Recurrent Neural Network
A recurrent neural network (RNN) is a class of neural network designed for sequential data, where connections between nodes form directed cycles allowing information to persist across time steps.
A recurrent neural network (RNN) is a family of neural network architectures specifically designed to process sequential data. Unlike feedforward networks, which treat each input independently, RNNs maintain an internal hidden state that is updated at each time step, enabling the network to incorporate information from earlier in a sequence when processing later elements. This property makes RNNs naturally suited to tasks such as language modelling, speech recognition, machine translation, and time series forecasting.
Architecture
At each time step t, an RNN receives an input vector x_t and a hidden state h_(t-1) from the previous step. It produces a new hidden state h_t through a learned transformation:
h_t = f(W_h · h_(t-1) + W_x · x_t + b)
where W_h and W_x are weight matrices, b is a bias, and f is typically a non-linear activation function such as tanh or ReLU. The hidden state acts as the network's "memory" — a compact summary of the sequence seen so far. An output y_t is produced at each step by a separate learned projection, though many architectures only use the final step's output or pool across all outputs.
Training RNNs uses backpropagation through time (BPTT), an extension of standard backpropagation that unrolls the network's computation across all time steps and then computes gradients backwards through that unrolled graph.
Vanishing Gradient Problem
A fundamental limitation of vanilla RNNs is their difficulty in learning long-range dependencies. During BPTT, gradients are multiplied by the hidden-state weight matrix at every step. If this matrix has eigenvalues smaller than one, gradients shrink exponentially as they travel back in time — the vanishing gradient problem — causing the network to effectively ignore information from many steps earlier. This limits practical vanilla RNNs to relatively short sequences.
Long Short-Term Memory (LSTM)
The Long Short-Term Memory architecture, proposed by Sepp Hochreiter and Jürgen Schmidhuber in 1997, is the most widely deployed solution to the vanishing gradient problem. An LSTM unit replaces the simple hidden state with two state vectors: a hidden state h_t and a cell state C_t. The cell state acts as a long-term memory channel that can carry information across many time steps with minimal transformation.
Three gating mechanisms control information flow:
- Input gate: Decides what new information to store in the cell state.
- Forget gate: Decides what existing information to discard from the cell state.
- Output gate: Decides what part of the cell state to expose as the hidden state output.

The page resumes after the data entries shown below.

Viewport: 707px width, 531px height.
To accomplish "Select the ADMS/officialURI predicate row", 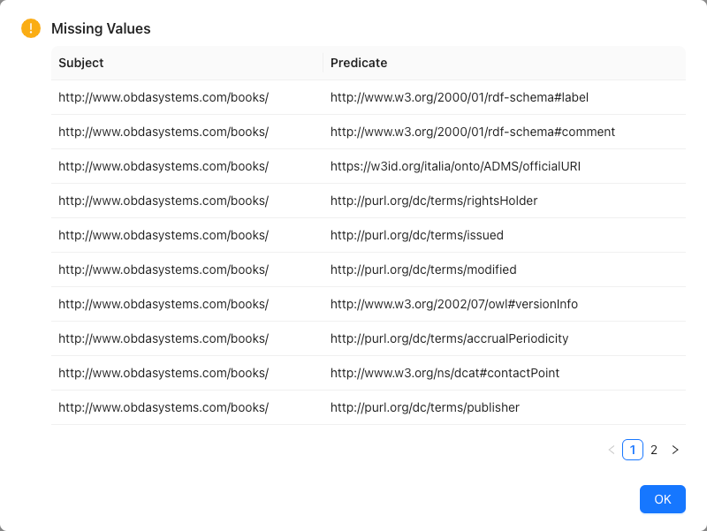I will click(x=457, y=166).
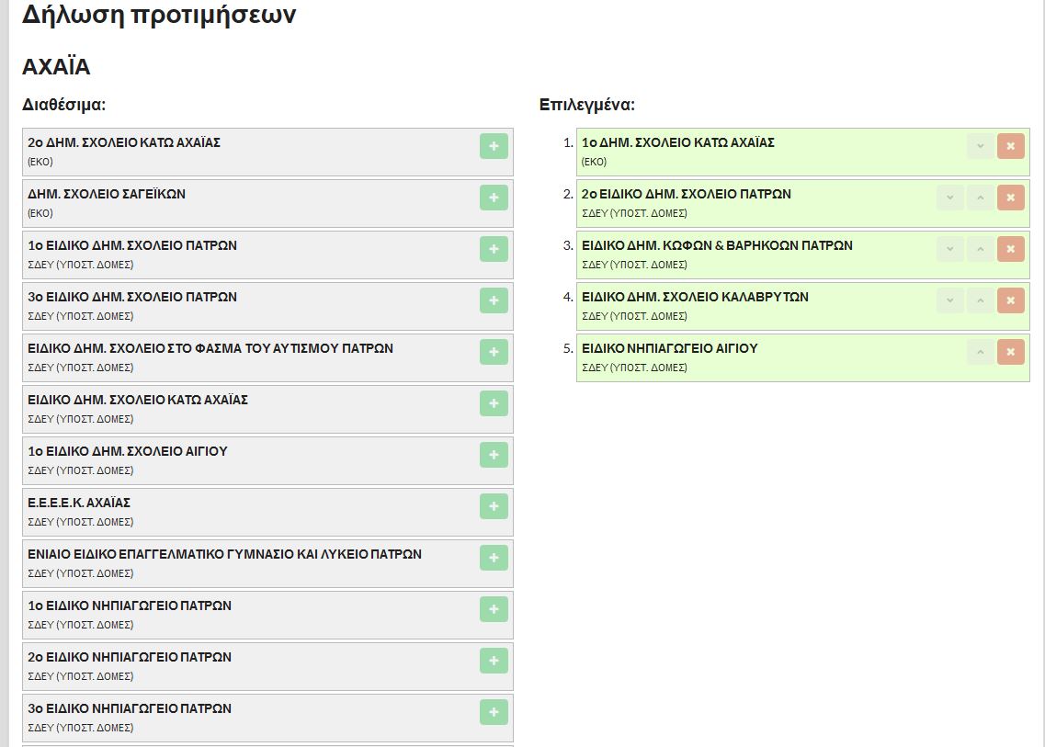
Task: Move ΕΙΔΙΚΟ ΔΗΜ. ΣΧΟΛΕΙΟ ΚΑΛΑΒΡΥΤΩΝ up one position
Action: [980, 300]
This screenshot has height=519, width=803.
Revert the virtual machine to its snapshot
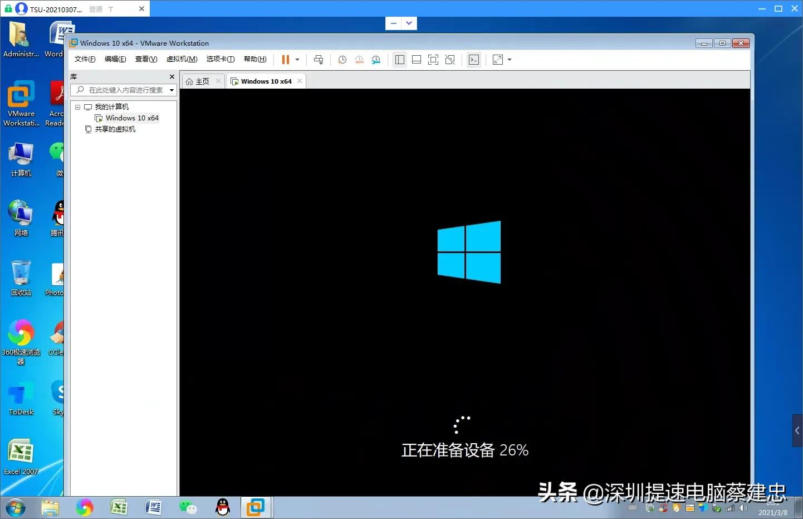(x=359, y=60)
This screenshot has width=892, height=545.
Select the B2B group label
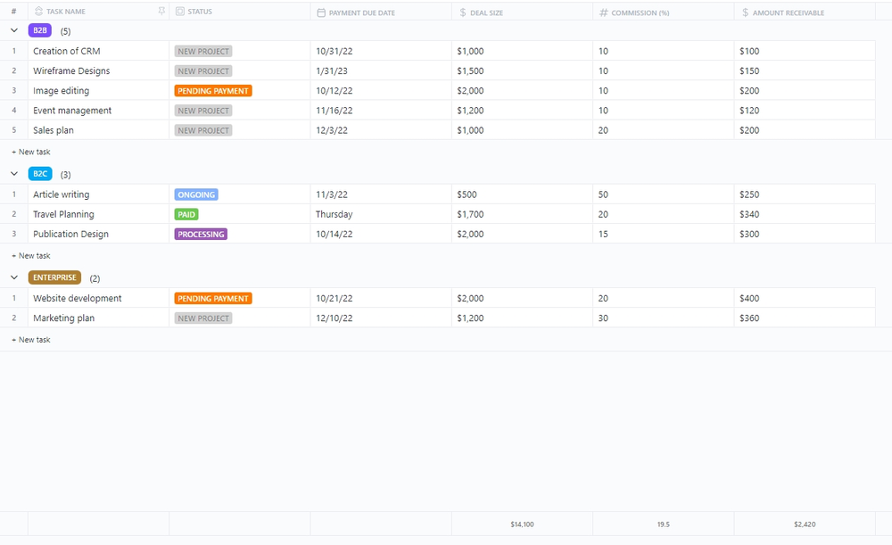[40, 29]

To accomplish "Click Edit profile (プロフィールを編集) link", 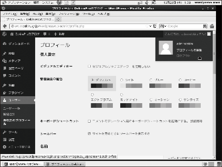I will coord(189,50).
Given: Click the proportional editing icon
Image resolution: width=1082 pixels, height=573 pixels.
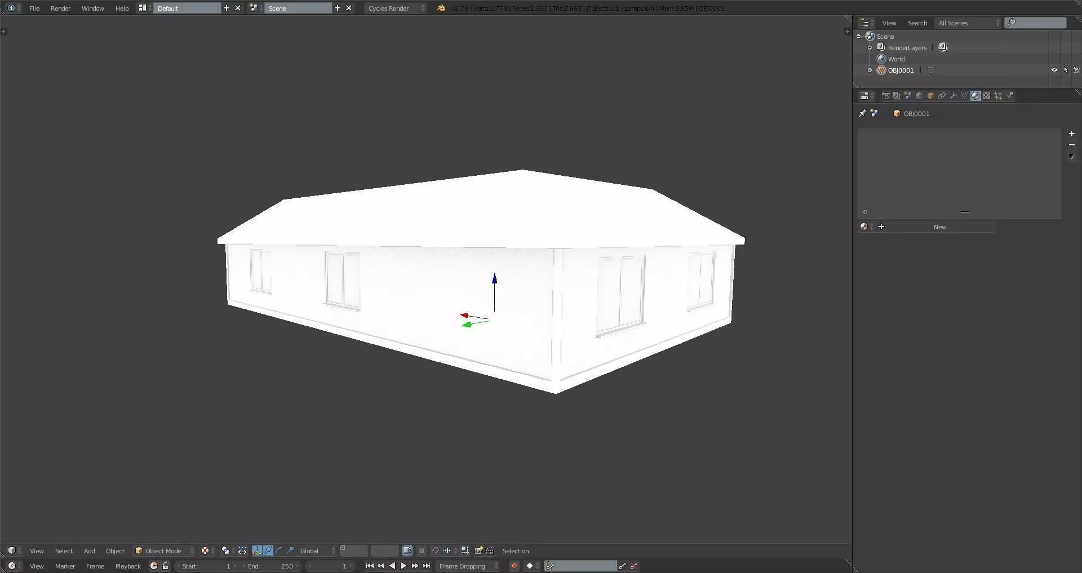Looking at the screenshot, I should pos(422,550).
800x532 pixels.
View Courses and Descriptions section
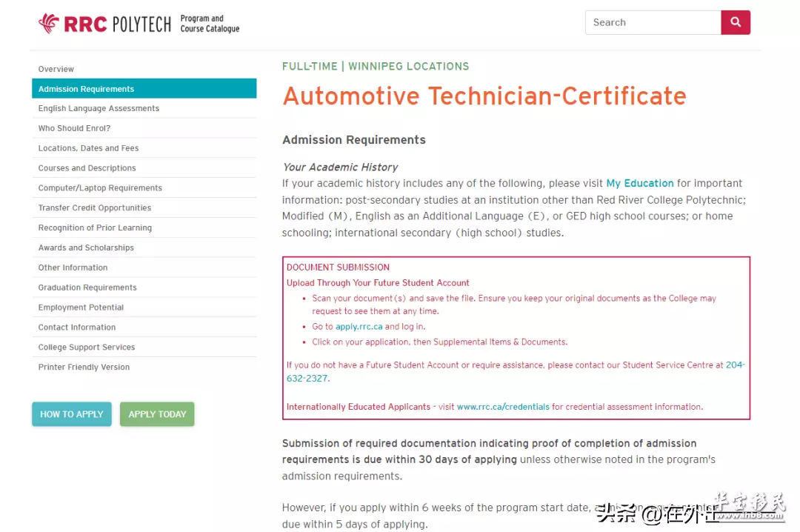87,168
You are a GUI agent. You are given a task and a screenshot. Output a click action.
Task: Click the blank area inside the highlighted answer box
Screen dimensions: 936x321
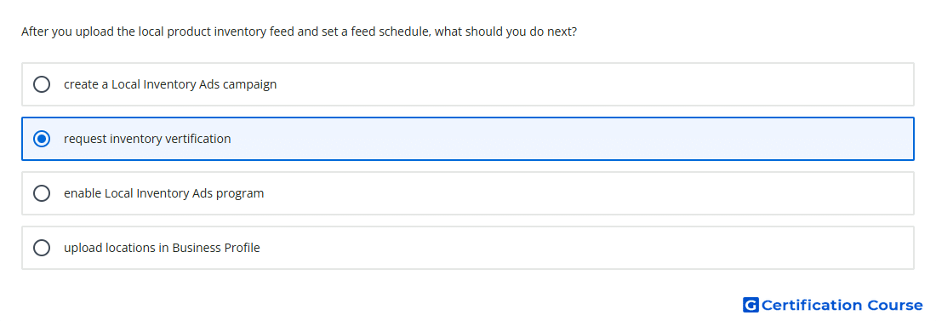tap(573, 139)

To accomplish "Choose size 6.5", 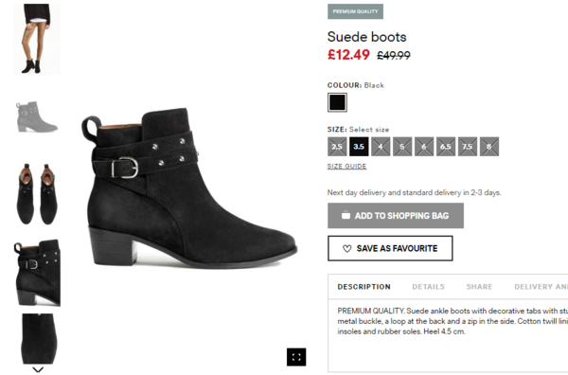I will click(x=446, y=147).
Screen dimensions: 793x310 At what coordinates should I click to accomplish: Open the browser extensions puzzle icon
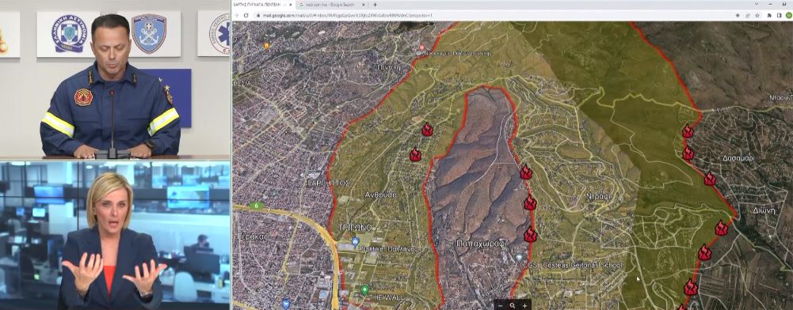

These gates are themselves learned sigmoid functions, allowing the network to learn when to remember and when to forget. LSTMs proved effective for sequences of hundreds to thousands of steps and dominated sequence modelling tasks throughout the 2010s.
Gated Recurrent Unit (GRU)
The Gated Recurrent Unit, introduced by Cho et al. in 2014, is a simplified variant of the LSTM that merges the cell and hidden states and uses only two gates (reset and update). GRUs have fewer parameters than LSTMs, train faster, and achieve competitive or superior performance on many tasks. They have become a common alternative when computational efficiency is a concern.
Bidirectional RNNs
Standard RNNs process sequences left to right, so the hidden state at time t only incorporates information from positions 1 through t. Bidirectional RNNs run two separate recurrent layers — one forward, one backward — and concatenate their outputs. This allows each position's representation to incorporate context from both before and after it, which is beneficial for tasks like named entity recognition or sentiment analysis where full-sentence context matters.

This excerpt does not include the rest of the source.